* Exercise brief: Exactly reproduce the lines from the one holding "The height and" through the end of the records, including both boundary lines but no pictures.

* Provided records:
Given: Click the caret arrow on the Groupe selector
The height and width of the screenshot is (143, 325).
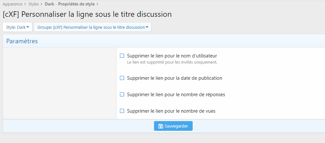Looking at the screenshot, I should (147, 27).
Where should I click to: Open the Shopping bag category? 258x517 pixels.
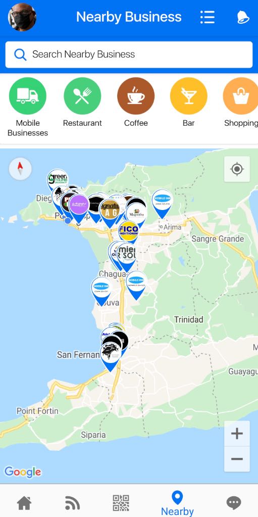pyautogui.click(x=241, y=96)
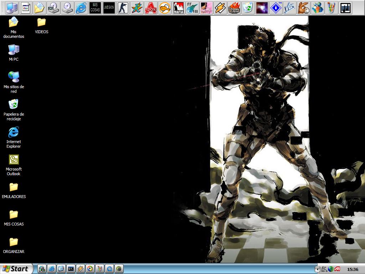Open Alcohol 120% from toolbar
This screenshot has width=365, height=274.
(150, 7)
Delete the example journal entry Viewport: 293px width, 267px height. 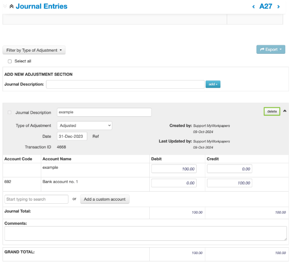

* Response area:
The height and width of the screenshot is (143, 325).
Looking at the screenshot, I should (147, 27).
Where should I click to: Open the Shopping bag category? 258x517 pixels.
pyautogui.click(x=241, y=96)
Open Alcohol 120% from toolbar
This screenshot has width=365, height=274.
(150, 7)
Delete the example journal entry Viewport: 293px width, 267px height. 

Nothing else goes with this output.